Hindu temple in Kerala, India

Padiyanoor Sree Chamundi Devi Temple or Padiyanoor Devi Temple is a Hindu temple dedicated to Goddess Chamundi located in Thiruvananthapuram, India. This ancient temple, is situated at Poovachal, around 30 km from Thiruvananthapuram city.

==Shrines==

Main Shrine:

Chamundi Devi, cardinal deity of the temple.
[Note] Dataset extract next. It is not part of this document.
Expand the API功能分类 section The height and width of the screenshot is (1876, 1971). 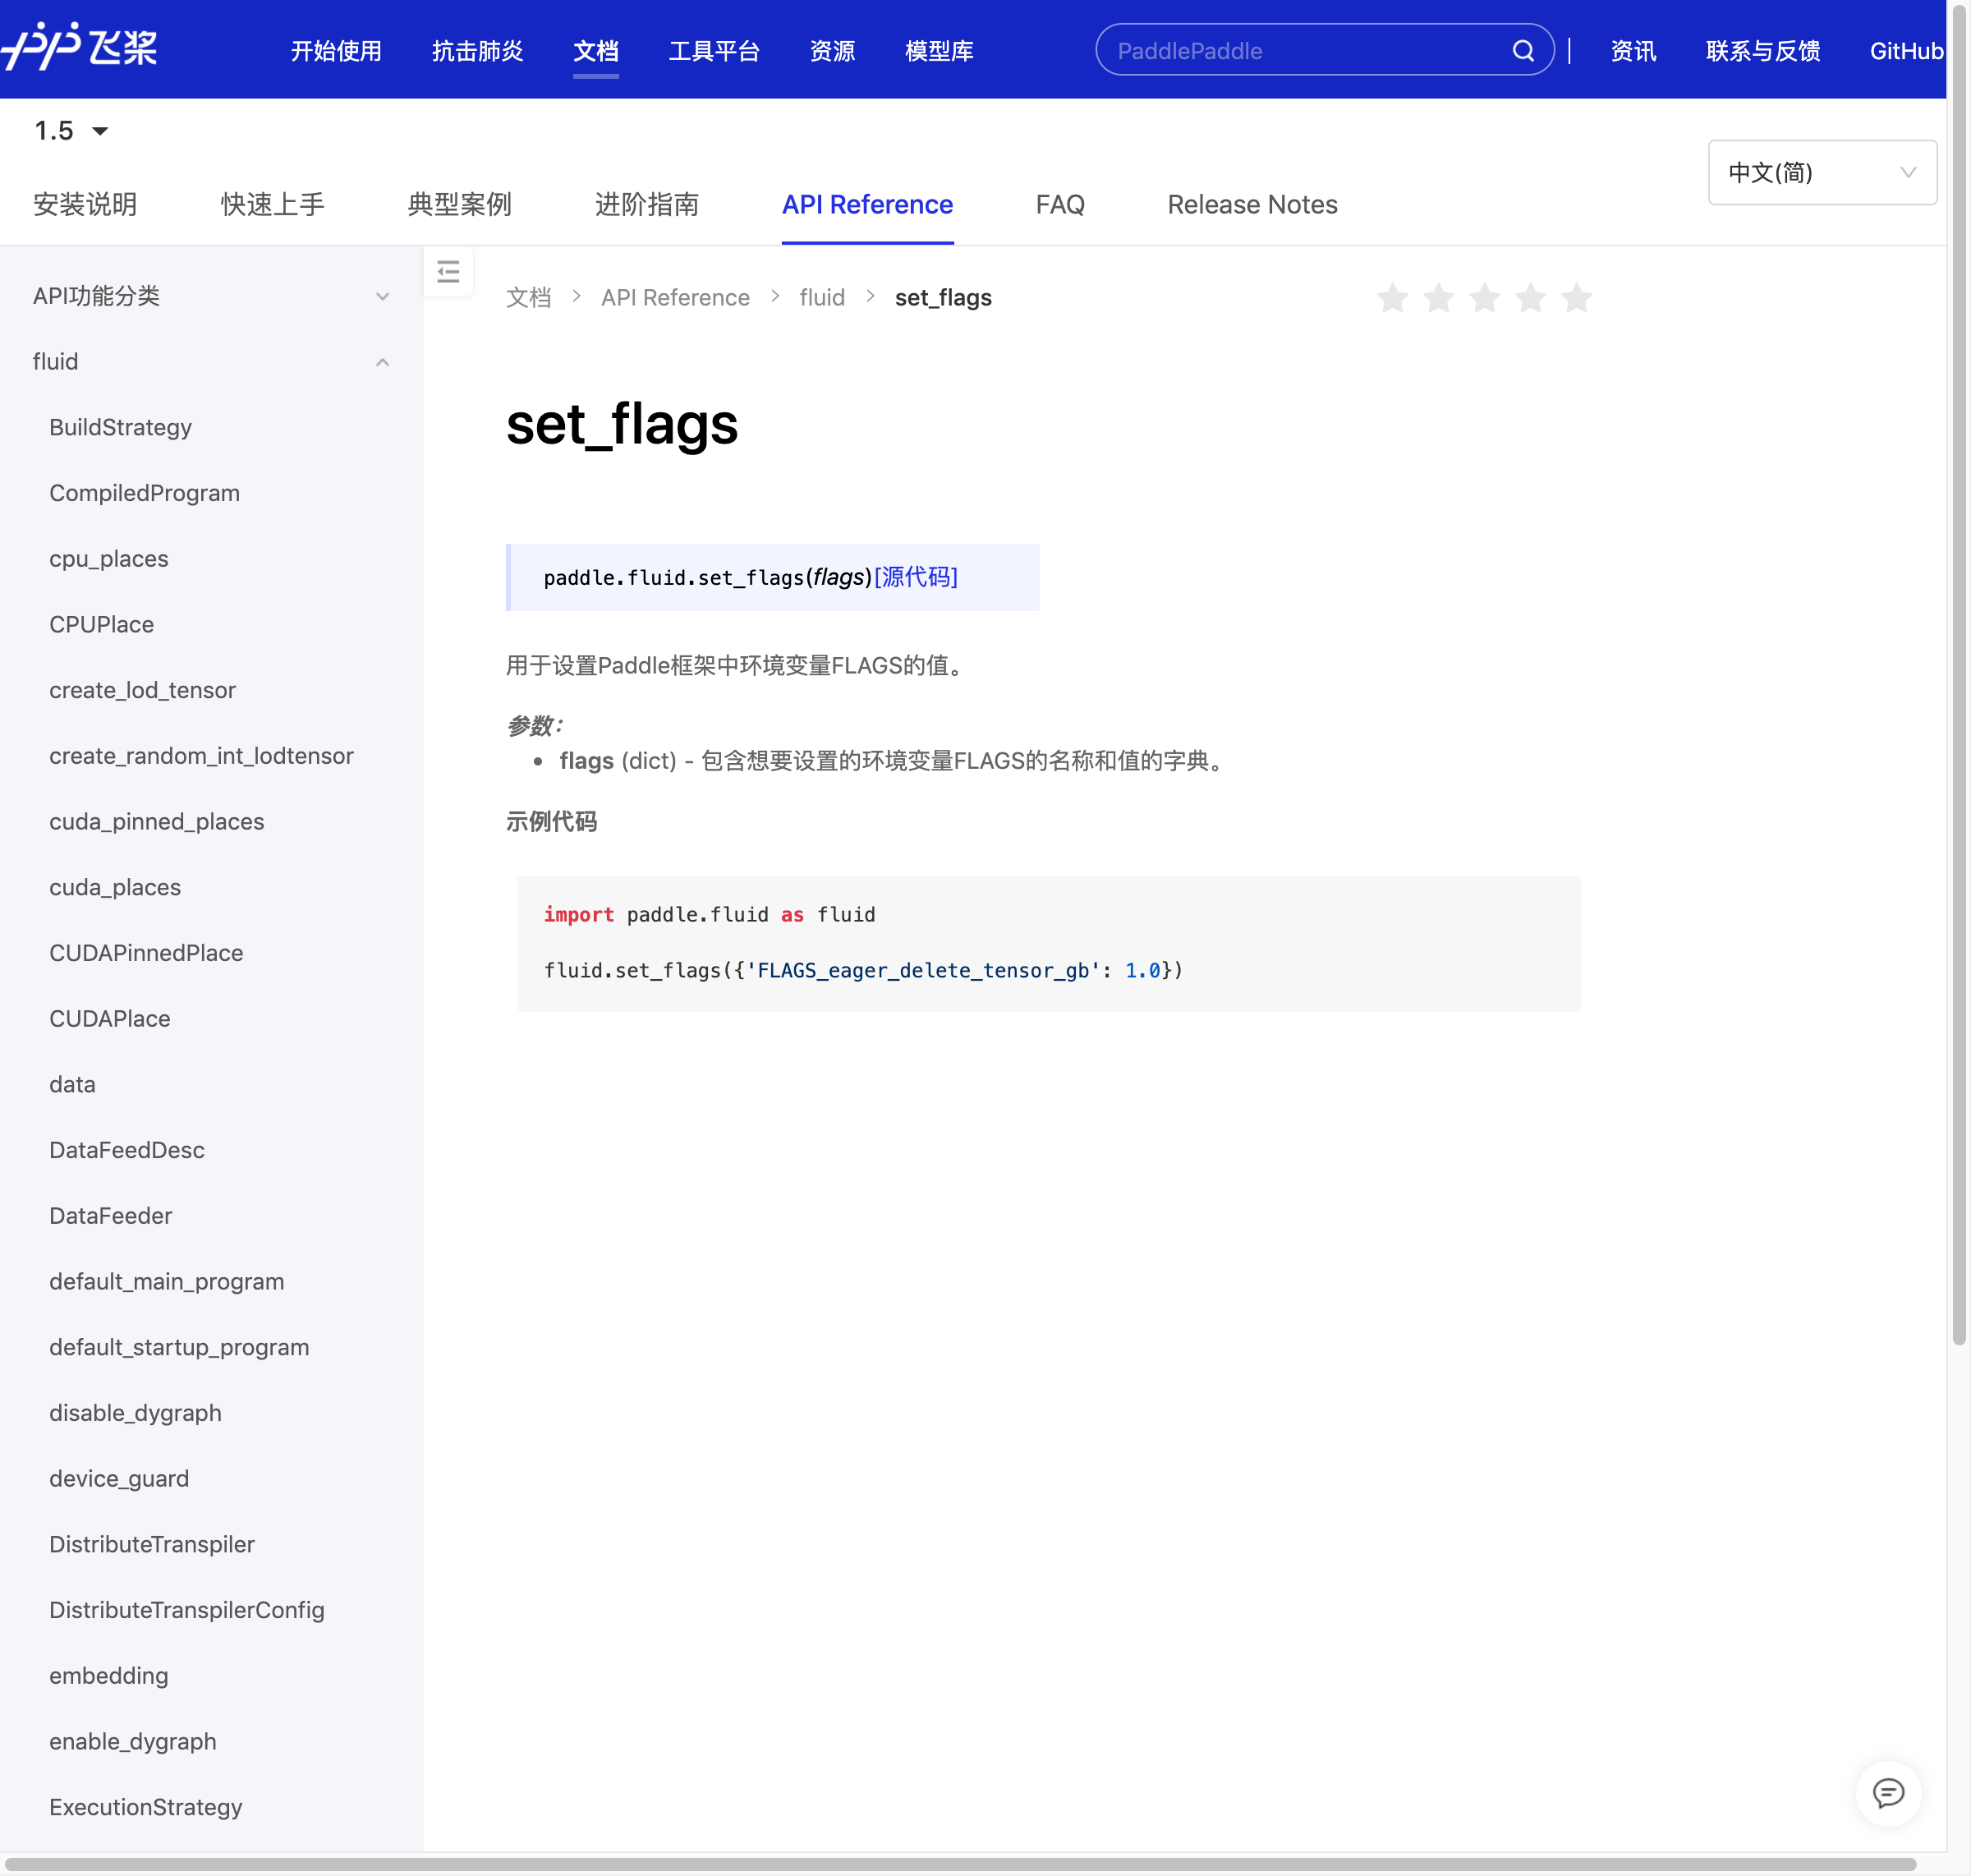[210, 296]
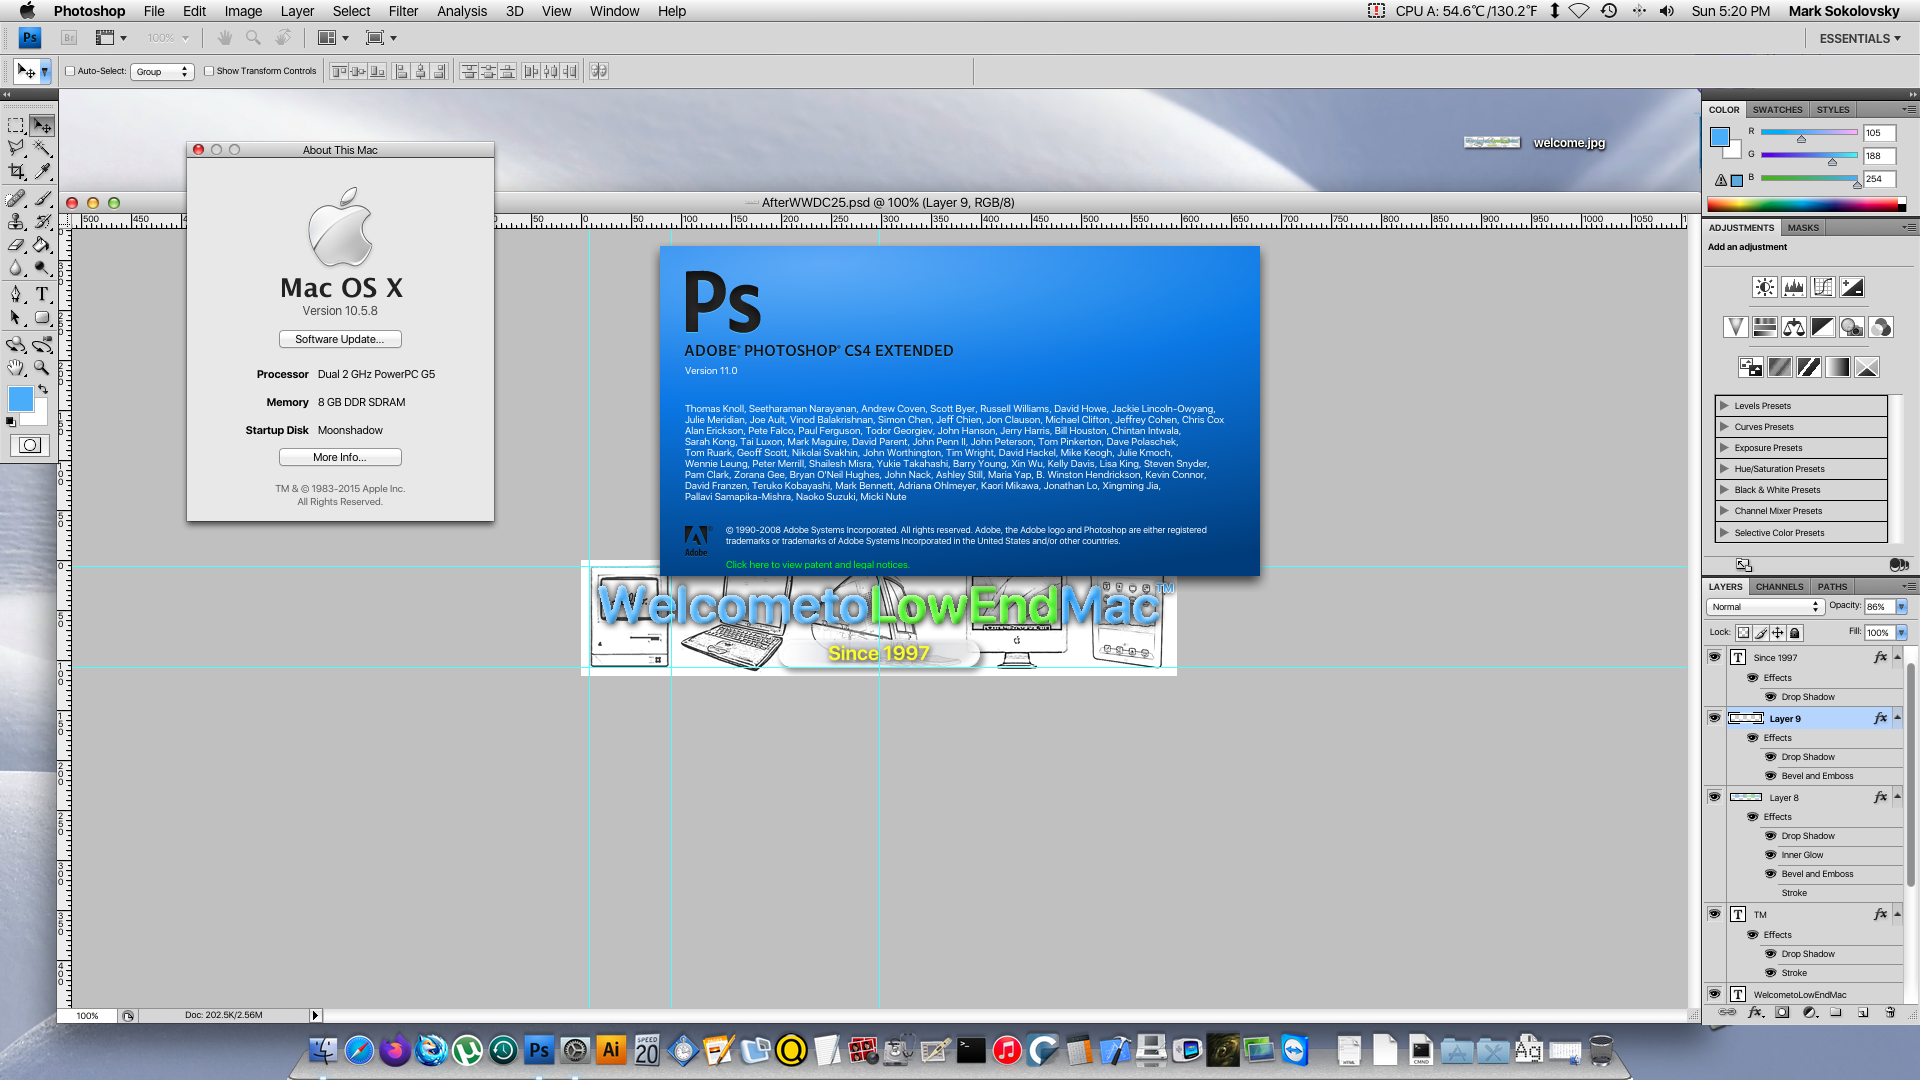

She is considered a fierce form of Kali.

Other shrines:

- Yakshiymma
- Ganapati
- Thampuran
- Yogeshwara
- Nagar
- Brahmarakshas

==Festivals==

=== Main Festival ===
Makam Thozhal - A 3-day annual festival in Meenam (March-April) celebrating Chamundi Devi.

=== Other Festivals ===
1. Karthika - Karthika Deepa
2. Mandala Vratham - Festival in connection with the annual Utsavam of Sabarimala
3. Pooja Vaypu - Identical to Dussera festival (Saraswathy Pooja and Vidyarambham)
4. Ayilya Pooja - Milk, flowers etc. offered to serpent God and special rites
5. Aiswarya Pooja - On all full moon (Pournami) days
6. Vishu Kani - On the first day of the month of Medam people come here for the Vishukani Darshanam.

==Transport==

Poovachal is just 30 km from Thiruvananthapuram city. The nearest airport is Thiruvananthapuram International Airport. The nearest railway station is Thiruvananthapuram Central Railway Station and the nearest bus station is Kattakada Bus Station.

Those who travel via Kattakada on reaching Poovachal Mulammoodu junction should take the right turn via Kurakonam to the temple.